Ce que révèlent les enquêteurs sur le couple
Ensemble depuis dix ans, parents de trois enfants, leur histoire avait commencé comme un conte de fées. Tout aurait changé après l’emménagement commun. Laurent Baca boit, consomme du cannabis et de la cocaïne : les tensions s’installent. Selon Édith, il aurait régulièrement pointé une arme à feu sur elle, l’aurait séquestrée au grenier, violée, et aurait gravé ses initiales sur sa poitrine et son postérieur.
Un jour, l’arme aurait été braquée une fois de trop : Édith s’en serait saisie et aurait tiré. En 2018, son procès s’ouvre devant la Cour d’assises de Haute-Garonne. Poursuivie pour meurtre, elle encourt la peine maximale. Le tribunal retient cependant le caractère accidentel et la condamne à trois ans de prison.

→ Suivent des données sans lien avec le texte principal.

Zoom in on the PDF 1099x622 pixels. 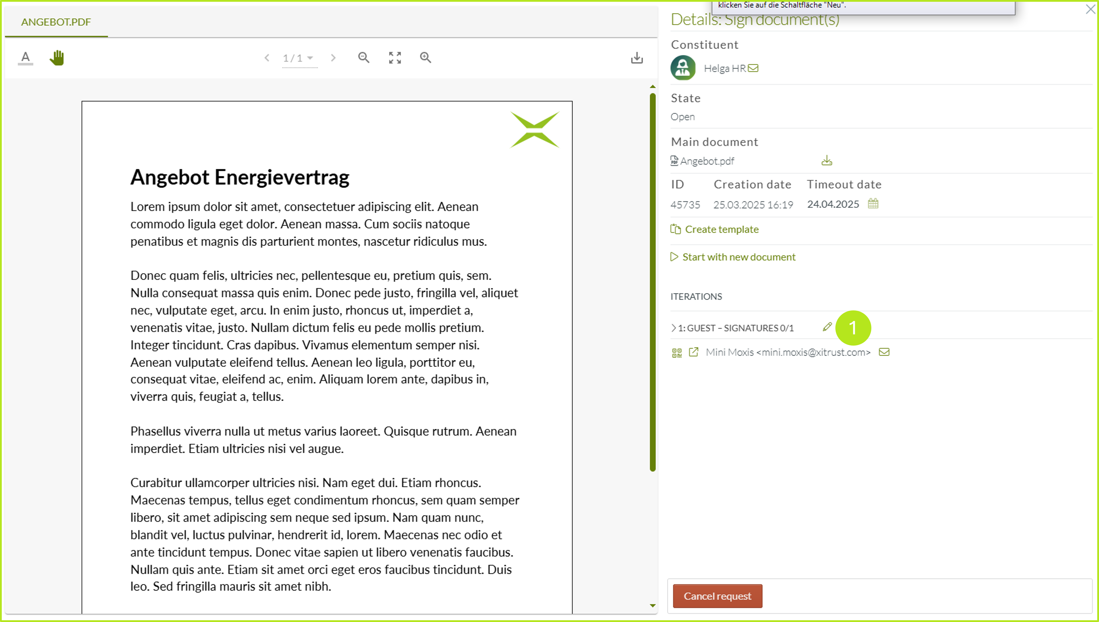click(x=425, y=58)
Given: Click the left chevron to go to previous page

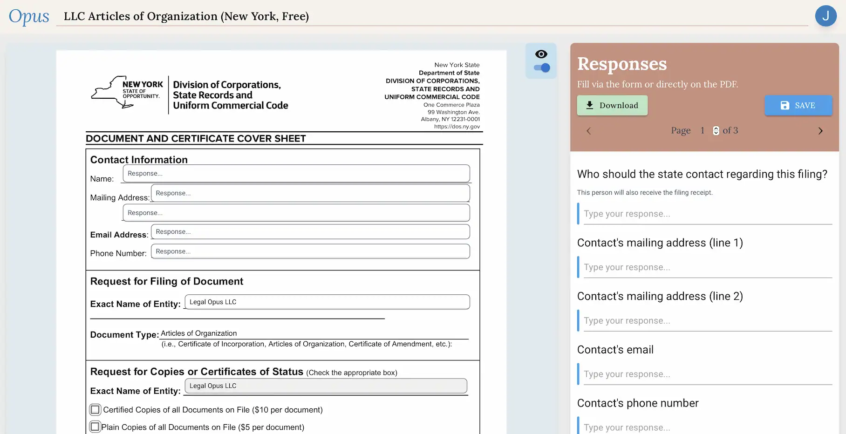Looking at the screenshot, I should click(588, 131).
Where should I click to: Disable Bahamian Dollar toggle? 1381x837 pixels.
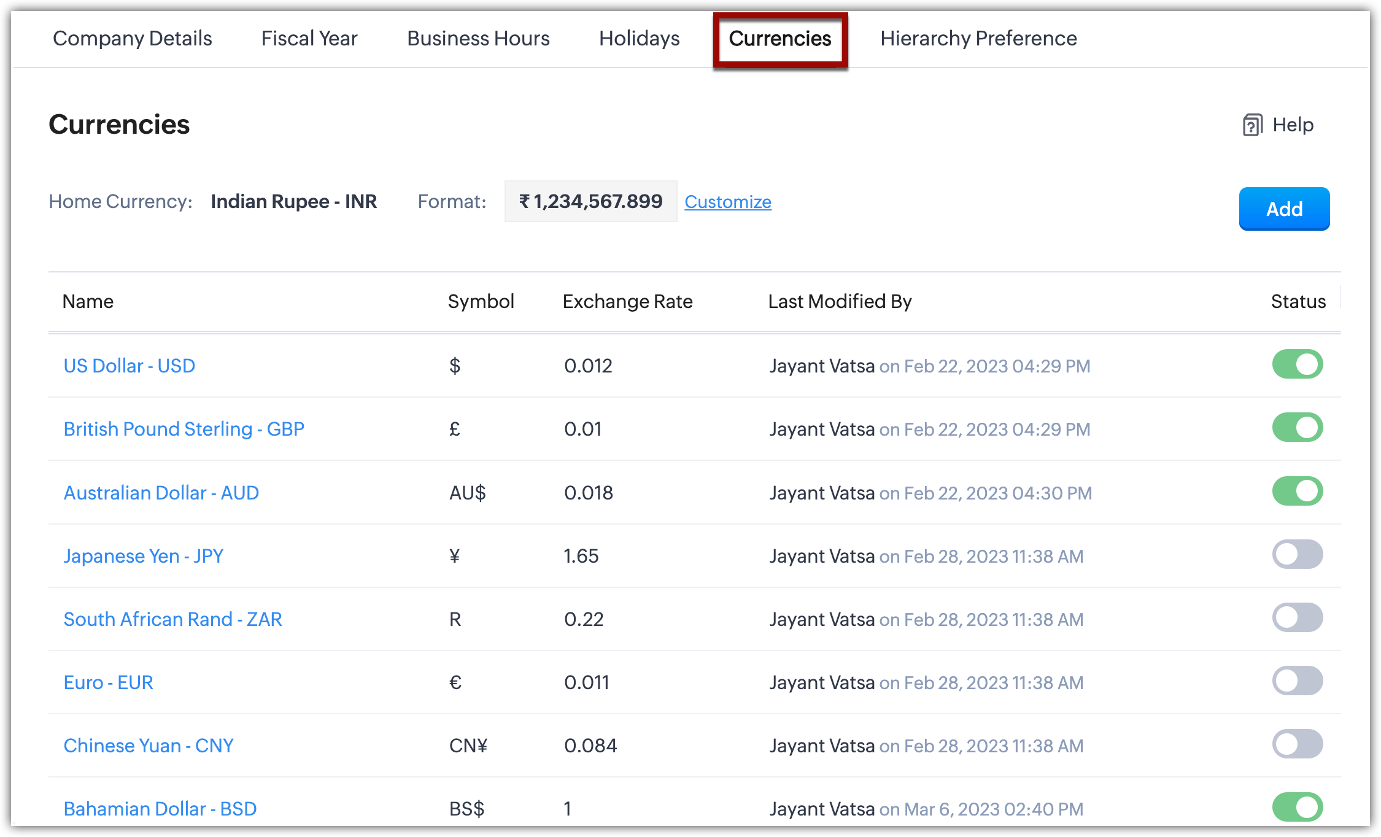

Le parquet fait appel. En 2019, un nouveau procès s’ouvre, déplaçant le regard : des violences subies par Édith aux actes qui lui sont reprochés. Cette fois, elle est condamnée à dix ans de réclusion pour homicide volontaire, décision qui stupéfait la défense et marque un tournant radical dans l’appréciation des faits.